> Problem statement
From the records below, please repeat exactly the line that has "Browse Demonstrator Vehicles (853, 1725)", the line that has "Instant Valuation Tool (863, 1779)", and every line between them, and nothing else.
**** Dataset content ****
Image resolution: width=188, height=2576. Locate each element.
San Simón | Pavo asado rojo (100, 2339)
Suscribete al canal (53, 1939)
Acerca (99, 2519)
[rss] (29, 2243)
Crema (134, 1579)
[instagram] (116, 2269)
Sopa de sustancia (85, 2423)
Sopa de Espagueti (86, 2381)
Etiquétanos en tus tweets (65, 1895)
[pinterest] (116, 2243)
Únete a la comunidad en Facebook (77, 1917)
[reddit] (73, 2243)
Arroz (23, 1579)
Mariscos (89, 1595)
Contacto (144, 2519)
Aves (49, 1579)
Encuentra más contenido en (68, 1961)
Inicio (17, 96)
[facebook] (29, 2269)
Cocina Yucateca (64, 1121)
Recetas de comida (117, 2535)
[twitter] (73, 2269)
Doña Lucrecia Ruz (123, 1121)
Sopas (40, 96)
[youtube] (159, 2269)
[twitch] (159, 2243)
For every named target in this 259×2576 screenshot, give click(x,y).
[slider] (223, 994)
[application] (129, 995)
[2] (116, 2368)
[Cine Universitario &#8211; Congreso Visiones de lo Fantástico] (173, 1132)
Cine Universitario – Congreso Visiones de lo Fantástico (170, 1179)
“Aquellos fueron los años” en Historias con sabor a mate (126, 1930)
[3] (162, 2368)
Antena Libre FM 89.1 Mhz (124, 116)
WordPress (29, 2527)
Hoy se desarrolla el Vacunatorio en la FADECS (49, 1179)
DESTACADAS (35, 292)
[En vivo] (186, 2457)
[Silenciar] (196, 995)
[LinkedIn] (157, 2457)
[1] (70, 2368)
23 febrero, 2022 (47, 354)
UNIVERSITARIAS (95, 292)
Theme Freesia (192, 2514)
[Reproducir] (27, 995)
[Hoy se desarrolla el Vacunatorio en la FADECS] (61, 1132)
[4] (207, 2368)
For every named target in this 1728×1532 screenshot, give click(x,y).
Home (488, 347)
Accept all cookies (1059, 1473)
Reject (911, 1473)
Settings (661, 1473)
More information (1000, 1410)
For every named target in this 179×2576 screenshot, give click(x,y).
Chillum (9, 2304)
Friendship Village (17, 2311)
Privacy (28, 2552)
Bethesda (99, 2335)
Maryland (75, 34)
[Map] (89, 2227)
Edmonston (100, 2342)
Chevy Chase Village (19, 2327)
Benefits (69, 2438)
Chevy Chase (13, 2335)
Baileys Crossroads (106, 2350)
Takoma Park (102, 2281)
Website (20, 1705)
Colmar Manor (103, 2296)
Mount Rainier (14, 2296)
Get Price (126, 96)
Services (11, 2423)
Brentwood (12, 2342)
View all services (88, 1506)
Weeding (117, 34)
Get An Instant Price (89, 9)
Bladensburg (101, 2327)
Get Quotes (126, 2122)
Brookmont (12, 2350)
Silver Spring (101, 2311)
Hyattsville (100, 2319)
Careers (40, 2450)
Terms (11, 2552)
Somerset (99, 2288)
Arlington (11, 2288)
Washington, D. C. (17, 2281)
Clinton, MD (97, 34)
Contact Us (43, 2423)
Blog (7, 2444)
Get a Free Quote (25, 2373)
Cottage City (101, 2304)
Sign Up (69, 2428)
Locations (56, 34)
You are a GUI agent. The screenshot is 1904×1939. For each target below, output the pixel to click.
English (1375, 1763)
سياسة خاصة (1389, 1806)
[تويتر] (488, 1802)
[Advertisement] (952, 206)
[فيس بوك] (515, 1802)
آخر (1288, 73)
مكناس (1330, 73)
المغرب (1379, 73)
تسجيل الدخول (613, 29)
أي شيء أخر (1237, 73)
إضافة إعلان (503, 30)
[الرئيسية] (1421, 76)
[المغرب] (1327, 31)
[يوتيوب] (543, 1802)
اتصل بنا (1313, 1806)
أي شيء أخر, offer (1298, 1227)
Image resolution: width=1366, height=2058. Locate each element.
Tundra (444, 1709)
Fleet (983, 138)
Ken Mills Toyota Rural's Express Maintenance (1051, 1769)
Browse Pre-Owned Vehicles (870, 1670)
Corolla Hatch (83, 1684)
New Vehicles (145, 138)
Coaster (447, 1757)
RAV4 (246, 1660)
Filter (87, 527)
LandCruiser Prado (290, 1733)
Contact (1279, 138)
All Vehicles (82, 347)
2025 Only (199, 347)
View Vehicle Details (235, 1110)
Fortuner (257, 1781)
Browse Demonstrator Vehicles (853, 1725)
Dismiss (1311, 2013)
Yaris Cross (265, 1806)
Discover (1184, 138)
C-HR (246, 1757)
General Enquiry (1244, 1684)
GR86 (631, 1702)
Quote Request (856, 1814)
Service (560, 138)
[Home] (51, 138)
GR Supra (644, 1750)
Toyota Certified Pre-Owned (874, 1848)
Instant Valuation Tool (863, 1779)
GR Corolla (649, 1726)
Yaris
****
> Task answer
Browse Demonstrator Vehicles (853, 1725)
Dismiss (1311, 2013)
Yaris Cross (265, 1806)
Discover (1184, 138)
C-HR (246, 1757)
General Enquiry (1244, 1684)
GR86 (631, 1702)
Quote Request (856, 1814)
Service (560, 138)
[Home] (51, 138)
GR Supra (644, 1750)
Toyota Certified Pre-Owned (874, 1848)
Instant Valuation Tool (863, 1779)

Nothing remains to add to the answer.